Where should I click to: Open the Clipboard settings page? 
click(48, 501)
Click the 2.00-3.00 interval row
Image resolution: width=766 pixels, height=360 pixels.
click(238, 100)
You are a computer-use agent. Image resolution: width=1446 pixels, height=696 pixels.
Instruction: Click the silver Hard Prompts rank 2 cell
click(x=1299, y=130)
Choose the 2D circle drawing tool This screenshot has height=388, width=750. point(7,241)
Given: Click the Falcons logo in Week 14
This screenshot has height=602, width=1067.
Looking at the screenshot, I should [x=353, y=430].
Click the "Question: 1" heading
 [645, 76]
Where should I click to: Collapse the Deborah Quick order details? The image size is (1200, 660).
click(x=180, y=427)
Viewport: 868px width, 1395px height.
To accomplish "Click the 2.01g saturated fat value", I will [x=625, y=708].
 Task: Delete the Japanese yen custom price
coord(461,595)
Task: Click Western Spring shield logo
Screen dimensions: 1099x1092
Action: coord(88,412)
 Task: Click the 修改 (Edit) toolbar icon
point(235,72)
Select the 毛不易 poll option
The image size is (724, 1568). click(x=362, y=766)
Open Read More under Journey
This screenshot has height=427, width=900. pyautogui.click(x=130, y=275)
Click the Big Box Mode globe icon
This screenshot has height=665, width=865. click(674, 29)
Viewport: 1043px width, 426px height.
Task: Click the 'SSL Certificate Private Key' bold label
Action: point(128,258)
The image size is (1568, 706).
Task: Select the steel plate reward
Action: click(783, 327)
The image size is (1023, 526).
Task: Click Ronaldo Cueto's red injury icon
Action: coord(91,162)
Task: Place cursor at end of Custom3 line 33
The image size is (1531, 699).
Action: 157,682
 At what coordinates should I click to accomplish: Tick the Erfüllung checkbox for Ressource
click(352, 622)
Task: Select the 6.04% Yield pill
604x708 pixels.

**********

• [WORK REQUIRED]:
Find the word "logo" in the entries above, then copy each line that holds it.

• [RESULT OF THE EXERCISE]:
Given: Click the Falcons logo in Week 14
Task: Click Western Spring shield logo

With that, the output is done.